• [Goal of the exercise] When you reach the line containing "Instruction: Click the", start transcribing exactly and continue through the last line of the data, skipping every picture.

### Data for this task

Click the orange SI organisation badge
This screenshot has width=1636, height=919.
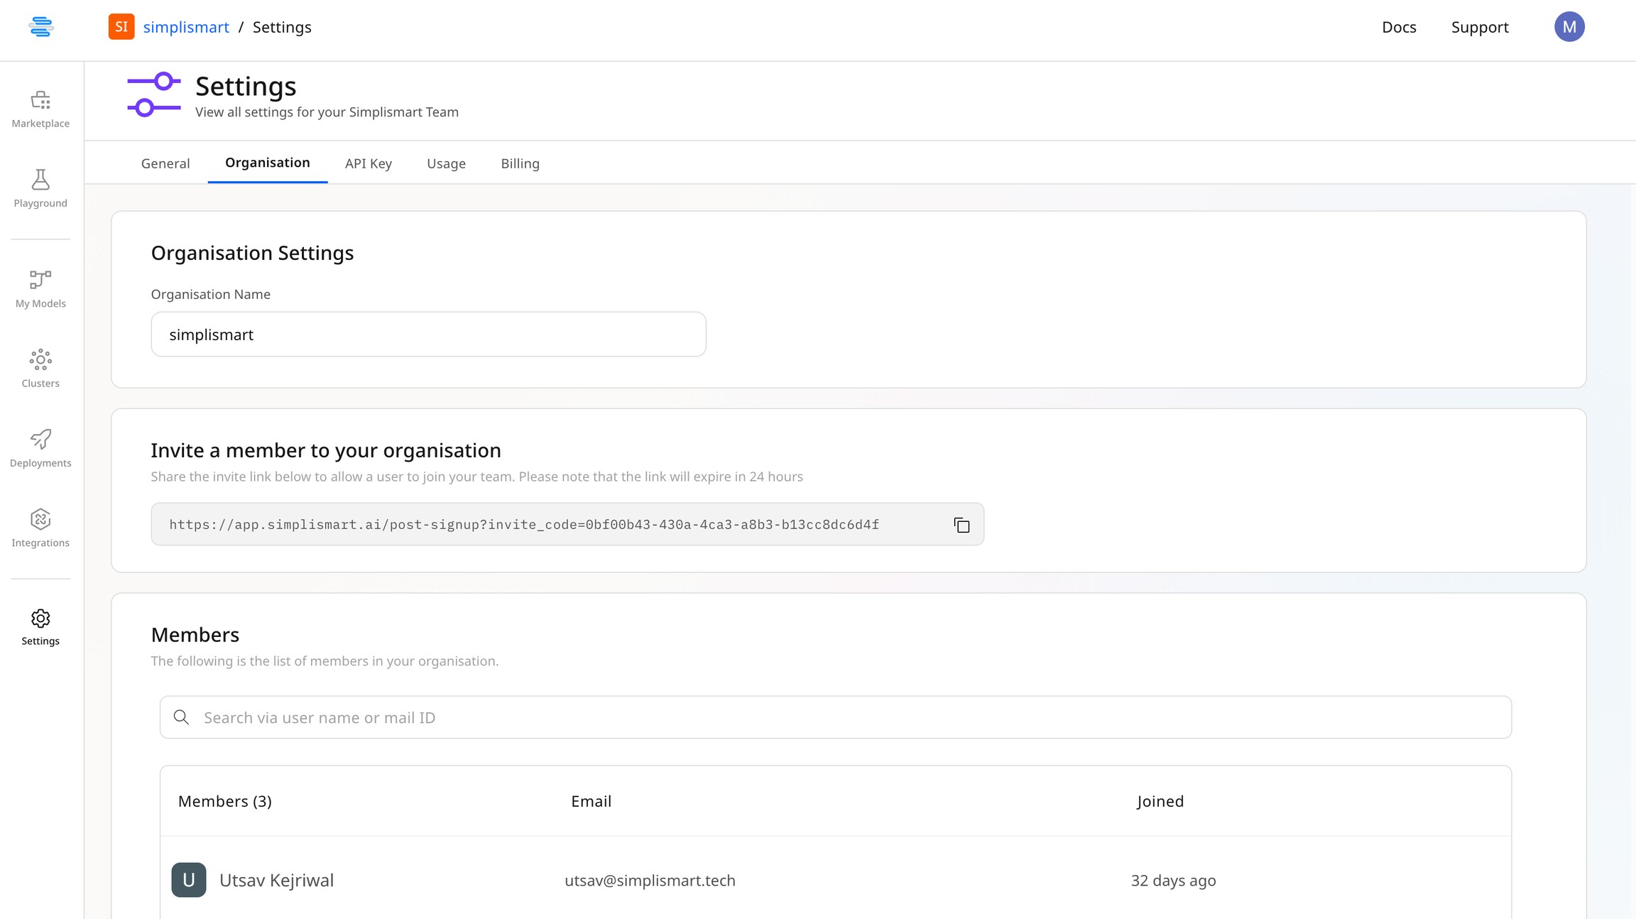click(121, 27)
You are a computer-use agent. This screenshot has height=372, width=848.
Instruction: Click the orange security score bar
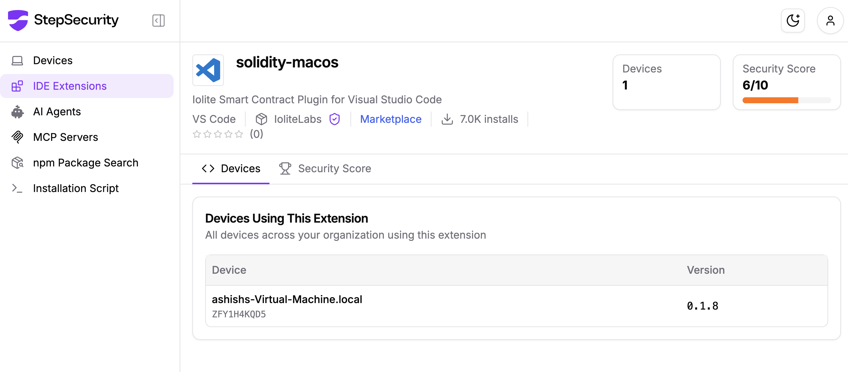(x=770, y=100)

######

• [Output of the task]
Instruction: Click the orange security score bar
(x=770, y=100)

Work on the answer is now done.